テーマ
生成AI技術に焦点を当てたソーシャルデータサイエンス分野の最新トピックス
昨今の生成AI・AI活用・DX戦略をめぐる動向から設定。
参加者
申込定員は100名に対し 102人 の参加を頂きました。
登壇者
- 氏家 清和 先生(筑波大学 生命環境系 准教授)
- 成松 秀夫 様(広島県 総務局 情報戦略補佐監)
- 貞光 宏紀 様(株式会社エネコム DXイノベーションサクセス部)
開会挨拶
広島大学地域経済システム研究センター センター長 鈴木喜久 より、「ソーシャルデータサイエンスプログラム」(令和7年4月受け入れ予定)について設置の背景と狙いをご案内。
- データサイエンスやAI、DXの進展が社会の仕組みを変えつつある一方、技術を事業化・経済価値へ結び付ける力や分野を超えた協働につながる力が課題
- 経済学・経営学の知識を基盤に、数理・データサイエンス・AIを組み合わせて社会課題解決に貢献できる人材を育成
- 夜間に広島市内の東千田キャンパスで教育を行う想定
- AIデジタルプランナーやデジタルストラテジストのような役割も視野に入れた人材像
講演内容
氏家 清和 先生
社会科学分野でのデータ分析の実践(現状→具体例→留意点→示唆)。
- 現状:社会科学分野でも多様なデータが利用可能になり、分析環境も整ってきている
- 具体例:購買履歴データ、オープンデータ、社会調査・実験データを用いた研究事例、選択実験の体験
- 留意点:データの特徴に応じたモデル選択や、結果の読み取りに必要な理論的な理解、目的に合わせて道具を選ぶ姿勢
- 示唆:生成AIの補助も含めてデータ分析が身近になる一方、理論と応用をつなぐ「フック」を持ち、社会の意思決定に役立てる視点が重要
成松 秀夫 様
広島県庁における生成AI業務活用の取り組み(課題→解決アプローチ→事例→実践要諦)。

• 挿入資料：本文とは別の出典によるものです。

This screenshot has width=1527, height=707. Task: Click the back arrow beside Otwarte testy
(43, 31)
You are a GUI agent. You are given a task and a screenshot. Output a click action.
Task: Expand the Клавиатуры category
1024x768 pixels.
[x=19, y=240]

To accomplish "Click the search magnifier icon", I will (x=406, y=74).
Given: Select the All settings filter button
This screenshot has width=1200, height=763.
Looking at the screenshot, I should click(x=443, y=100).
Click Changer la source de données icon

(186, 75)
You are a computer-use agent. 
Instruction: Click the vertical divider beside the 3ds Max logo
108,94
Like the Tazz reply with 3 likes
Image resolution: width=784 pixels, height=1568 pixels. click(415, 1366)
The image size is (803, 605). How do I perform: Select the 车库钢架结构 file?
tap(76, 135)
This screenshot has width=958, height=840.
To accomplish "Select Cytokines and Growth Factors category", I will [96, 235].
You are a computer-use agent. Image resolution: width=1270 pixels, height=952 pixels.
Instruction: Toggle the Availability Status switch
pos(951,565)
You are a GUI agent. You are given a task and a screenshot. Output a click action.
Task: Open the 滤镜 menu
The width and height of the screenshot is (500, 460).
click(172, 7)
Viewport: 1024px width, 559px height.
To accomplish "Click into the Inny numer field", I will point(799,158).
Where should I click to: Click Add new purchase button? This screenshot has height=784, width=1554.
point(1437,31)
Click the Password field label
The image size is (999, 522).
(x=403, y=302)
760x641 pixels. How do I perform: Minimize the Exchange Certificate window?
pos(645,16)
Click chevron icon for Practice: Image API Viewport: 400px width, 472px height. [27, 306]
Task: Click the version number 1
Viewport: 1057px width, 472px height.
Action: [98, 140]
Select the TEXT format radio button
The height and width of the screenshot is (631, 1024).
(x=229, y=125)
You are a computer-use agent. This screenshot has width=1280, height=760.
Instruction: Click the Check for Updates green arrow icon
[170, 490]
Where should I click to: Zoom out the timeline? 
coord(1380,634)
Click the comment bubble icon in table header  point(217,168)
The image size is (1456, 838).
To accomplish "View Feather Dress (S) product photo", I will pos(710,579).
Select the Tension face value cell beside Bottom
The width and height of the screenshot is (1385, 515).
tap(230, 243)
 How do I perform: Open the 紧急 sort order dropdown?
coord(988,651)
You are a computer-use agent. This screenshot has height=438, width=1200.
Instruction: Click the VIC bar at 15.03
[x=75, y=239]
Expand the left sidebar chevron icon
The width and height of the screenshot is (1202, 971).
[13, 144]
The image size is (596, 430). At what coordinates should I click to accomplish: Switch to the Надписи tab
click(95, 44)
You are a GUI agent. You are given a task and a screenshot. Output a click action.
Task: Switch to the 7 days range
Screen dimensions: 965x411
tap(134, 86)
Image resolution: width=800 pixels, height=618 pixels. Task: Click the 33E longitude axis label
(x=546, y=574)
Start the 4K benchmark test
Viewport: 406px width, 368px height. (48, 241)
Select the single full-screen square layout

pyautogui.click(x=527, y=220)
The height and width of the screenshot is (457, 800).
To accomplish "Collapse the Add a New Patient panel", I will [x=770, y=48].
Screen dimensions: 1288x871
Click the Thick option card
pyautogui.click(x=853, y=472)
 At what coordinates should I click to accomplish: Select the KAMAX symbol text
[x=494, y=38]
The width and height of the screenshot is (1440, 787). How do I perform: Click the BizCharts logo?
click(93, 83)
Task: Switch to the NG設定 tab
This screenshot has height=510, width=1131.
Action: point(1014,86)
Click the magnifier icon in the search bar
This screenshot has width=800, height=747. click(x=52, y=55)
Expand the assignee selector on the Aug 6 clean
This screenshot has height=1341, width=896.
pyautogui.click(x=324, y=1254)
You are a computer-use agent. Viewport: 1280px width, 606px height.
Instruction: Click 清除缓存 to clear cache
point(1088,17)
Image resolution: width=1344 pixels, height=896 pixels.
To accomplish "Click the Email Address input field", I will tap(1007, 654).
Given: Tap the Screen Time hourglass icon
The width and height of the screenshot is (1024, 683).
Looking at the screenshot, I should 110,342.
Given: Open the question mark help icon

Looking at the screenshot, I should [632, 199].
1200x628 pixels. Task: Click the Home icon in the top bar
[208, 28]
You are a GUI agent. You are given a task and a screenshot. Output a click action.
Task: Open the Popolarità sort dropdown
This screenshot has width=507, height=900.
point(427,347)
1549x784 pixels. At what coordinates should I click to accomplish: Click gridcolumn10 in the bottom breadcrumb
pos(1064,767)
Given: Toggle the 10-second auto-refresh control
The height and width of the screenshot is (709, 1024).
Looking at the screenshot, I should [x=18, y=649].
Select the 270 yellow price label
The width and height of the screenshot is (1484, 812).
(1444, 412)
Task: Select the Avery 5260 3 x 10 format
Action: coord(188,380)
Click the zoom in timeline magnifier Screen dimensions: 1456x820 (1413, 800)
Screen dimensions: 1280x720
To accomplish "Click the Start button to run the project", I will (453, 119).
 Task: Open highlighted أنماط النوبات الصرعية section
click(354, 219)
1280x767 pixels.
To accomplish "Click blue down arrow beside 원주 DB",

- 課題:県庁業務では個人情報・機密情報の扱いが日常的にあり、情報漏えいや正確性、権利面の懸念がある
- 解決アプローチ:安全な環境での試行、ガイドライン整備、セキュリティポリシーとの突き合わせ、利用ルールの明確化
- 事例:Microsoft Azure Open AI Service を用いた試行、試行参加者の募集と説明会・アンケートの実施
- 実践要諦:入力禁止事項の徹底、出力の確認、使い方の例題提示により「安全に試しながら学ぶ」こと
- 今後:庁内データ活用や既存システムとの連携、移住相談等に関する県民向けサービスへの展開も言及
貞光 宏紀 様
企業における生成AIの活用状況を紹介。
- DXと生成AIの整理、導入が進まない背景(セキュリティ等)
- Microsoft Azure Open AI Service などの専用環境を活用した取り組み
- 社内データとの組み合わせ(検索拡張生成)・文章要約・プロンプト最適化
- 利用時の注意:鵜呑みにしない、権利侵害や個人情報の取り扱いに留意
質疑応答
データサイエンス教育における学びのレベル設定、生成AIを活用した予測の考え方、行政サービスへの応用可能性などについて活発な意見交換が行われました。
まとめ
生成AIの急速な進展を背景に、データサイエンスと社会実装を結び付ける視点の重要性が改めて共有されました。